In this step, we compare different trained models regarding BOW or BERT embeddings using information can be gained from confusion matrix such as Accuracy, F1 Score, AUC.

The metrics have been covered:

Accuracy
Precision
Recall
F1
ROC Graph
AUC Score

This section consists of following steps:

BOW
1. Linear SVC
2. Gaussian Naive Bayes
3. Decision Tree (Gini)
4. Random Forest (100 Estimators)
BERT
1. Linear SVC
2. Gaussian Naive Bayes
3. Decision Tree (Gini)
4. Random Forest (100 Estimators)
5. Random Forest (10 Estimators)
TF-IDF
1. Linear SVC
2. Gaussian Naive Bayes
3. Decision Tree (Gini)
4. Random Forest (100 Estimators)

4.0 Metrics

Let’s explain the metrics here to omit duplicate explanation in comparison of models’ results.

────────────────────────────────────────

Pick up the passage on comparing trained models by evaluation metrics after its final sentence and continue it. The items are drawn from a separate source.

Coordinate data for items:
────────────────────────────────────────

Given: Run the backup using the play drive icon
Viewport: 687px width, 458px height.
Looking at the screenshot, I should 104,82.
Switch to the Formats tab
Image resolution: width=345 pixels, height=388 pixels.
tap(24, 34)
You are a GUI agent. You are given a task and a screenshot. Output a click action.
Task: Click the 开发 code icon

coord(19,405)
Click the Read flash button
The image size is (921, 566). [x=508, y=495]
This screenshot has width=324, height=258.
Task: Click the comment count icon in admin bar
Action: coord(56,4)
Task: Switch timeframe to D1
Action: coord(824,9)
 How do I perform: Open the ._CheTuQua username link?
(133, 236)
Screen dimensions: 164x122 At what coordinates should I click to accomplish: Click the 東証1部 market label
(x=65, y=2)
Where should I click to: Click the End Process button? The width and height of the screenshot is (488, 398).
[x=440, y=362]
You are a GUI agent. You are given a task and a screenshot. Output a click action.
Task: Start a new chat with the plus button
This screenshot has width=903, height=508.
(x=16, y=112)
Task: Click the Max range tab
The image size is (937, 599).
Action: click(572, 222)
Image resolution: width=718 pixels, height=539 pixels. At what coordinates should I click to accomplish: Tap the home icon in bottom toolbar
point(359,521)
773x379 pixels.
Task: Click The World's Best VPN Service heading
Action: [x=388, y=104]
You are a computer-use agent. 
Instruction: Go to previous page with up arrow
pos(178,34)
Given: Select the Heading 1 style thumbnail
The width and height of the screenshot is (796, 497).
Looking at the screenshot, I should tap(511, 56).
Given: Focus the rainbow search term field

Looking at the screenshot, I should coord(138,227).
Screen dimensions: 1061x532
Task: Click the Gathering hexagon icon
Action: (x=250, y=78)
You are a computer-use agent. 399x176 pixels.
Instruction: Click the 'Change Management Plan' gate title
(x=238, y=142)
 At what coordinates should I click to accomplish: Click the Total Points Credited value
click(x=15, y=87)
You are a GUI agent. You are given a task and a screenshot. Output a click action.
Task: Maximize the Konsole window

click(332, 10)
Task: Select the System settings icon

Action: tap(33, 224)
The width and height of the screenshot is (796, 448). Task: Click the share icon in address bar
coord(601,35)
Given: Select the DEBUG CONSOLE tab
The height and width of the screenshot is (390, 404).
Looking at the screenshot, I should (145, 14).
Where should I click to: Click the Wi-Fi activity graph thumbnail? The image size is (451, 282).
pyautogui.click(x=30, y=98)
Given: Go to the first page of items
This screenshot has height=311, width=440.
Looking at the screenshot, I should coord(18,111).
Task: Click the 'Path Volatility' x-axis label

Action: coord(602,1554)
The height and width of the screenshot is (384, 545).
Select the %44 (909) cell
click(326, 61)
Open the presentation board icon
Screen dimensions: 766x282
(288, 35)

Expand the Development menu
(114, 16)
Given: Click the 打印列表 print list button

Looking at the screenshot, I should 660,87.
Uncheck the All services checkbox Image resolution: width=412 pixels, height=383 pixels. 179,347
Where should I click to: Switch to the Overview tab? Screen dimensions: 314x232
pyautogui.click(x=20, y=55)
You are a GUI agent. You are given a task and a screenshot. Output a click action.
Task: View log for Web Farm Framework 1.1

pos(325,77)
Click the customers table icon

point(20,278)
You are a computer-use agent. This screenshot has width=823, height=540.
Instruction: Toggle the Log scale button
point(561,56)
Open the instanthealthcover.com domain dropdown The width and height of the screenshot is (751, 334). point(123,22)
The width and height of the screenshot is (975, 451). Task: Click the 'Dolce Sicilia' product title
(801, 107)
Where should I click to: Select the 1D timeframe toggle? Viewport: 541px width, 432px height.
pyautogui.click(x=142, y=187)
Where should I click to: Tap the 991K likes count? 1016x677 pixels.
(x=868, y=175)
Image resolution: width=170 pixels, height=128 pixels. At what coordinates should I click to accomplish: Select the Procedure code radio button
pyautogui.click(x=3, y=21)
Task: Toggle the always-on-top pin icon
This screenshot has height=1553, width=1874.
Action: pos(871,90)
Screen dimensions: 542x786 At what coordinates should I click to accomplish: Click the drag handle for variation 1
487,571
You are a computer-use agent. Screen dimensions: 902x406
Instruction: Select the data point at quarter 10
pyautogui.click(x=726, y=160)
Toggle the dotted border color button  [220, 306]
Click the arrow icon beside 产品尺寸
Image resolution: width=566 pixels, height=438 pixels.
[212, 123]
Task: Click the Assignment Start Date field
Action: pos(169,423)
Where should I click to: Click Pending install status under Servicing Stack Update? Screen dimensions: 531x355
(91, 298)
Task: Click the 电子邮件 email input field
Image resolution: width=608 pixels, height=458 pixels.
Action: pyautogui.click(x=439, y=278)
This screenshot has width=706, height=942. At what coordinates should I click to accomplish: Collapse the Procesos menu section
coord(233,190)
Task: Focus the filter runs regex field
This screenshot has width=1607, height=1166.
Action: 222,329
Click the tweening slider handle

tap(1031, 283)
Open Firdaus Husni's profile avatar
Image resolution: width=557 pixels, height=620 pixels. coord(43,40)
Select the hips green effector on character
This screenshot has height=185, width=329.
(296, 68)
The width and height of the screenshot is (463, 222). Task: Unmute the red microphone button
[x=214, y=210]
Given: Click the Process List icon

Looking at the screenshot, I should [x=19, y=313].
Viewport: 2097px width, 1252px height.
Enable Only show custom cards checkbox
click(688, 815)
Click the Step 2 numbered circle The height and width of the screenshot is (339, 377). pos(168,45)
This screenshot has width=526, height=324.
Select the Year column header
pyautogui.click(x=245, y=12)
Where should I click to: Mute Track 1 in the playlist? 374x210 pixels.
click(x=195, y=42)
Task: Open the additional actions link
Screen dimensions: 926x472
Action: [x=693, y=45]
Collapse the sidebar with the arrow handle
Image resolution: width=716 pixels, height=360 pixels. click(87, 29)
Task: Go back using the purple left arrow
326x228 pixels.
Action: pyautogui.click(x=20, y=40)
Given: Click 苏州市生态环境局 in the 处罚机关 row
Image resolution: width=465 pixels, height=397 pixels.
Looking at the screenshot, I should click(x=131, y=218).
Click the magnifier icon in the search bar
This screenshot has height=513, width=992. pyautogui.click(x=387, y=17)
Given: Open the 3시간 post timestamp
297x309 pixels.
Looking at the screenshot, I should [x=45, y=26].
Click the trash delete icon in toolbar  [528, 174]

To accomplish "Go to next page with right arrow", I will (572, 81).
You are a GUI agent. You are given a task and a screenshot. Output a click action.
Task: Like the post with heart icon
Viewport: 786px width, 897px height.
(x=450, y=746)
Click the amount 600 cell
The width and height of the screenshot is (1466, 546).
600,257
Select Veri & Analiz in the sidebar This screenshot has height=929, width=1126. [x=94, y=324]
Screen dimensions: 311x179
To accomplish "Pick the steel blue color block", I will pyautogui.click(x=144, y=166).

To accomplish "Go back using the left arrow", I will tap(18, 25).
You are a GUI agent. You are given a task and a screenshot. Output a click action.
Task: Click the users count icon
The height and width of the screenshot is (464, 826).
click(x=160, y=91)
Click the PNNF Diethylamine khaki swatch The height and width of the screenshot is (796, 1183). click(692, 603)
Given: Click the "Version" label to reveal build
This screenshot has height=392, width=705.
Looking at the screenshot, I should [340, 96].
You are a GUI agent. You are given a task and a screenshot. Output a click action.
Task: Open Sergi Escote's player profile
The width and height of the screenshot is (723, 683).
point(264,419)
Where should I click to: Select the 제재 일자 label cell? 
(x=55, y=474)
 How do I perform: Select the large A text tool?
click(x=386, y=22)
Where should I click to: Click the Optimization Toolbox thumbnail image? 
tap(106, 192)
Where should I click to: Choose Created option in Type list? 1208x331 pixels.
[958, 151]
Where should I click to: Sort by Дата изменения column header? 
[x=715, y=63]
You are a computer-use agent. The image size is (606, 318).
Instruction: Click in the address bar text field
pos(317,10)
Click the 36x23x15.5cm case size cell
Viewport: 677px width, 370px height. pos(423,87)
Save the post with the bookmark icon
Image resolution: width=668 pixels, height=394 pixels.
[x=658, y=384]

────────────────────────────────────────

- Output of the task
Confusion Matrix
Accuracy
Precision
Recall
F1
ROC Graph
AUC Score

4.0.0 Confusion Matrix

Becaus all other metircs can be calculated, we first introduce confusion matrix.

Our confusion matrix is like this image:

confusion matrix

Where:

TN = True Negative
FP = False Positive
FN = False Negative
TP = True Positive

4.0.1 Accuracy

Accuracy is how our model can say class 1 is 1 and 0 is 0 regarding all given examples.

Give confusion matrix,

Accuracy = (TN+TP) / (TN+FP+FN+TP)

So obviously more is better.

4.0.2 Precision

Based on confusion matrix,

precision = TP / (FP+TP)

Precision is the ratio of correctly predicted positive observations to the total predicted positive observations. High precision relates to the low false positive rate. In our case, it says between all those we labeled as positive, how many of the are actually positive.

4.0.3 Recall

Based on confusion matrix,

recall = TP / (TP+FN)

Recall is the ratio of correctly predicted positive observations to the all observations in actual positive class. In our case, Between all label is positive, how many we said positive.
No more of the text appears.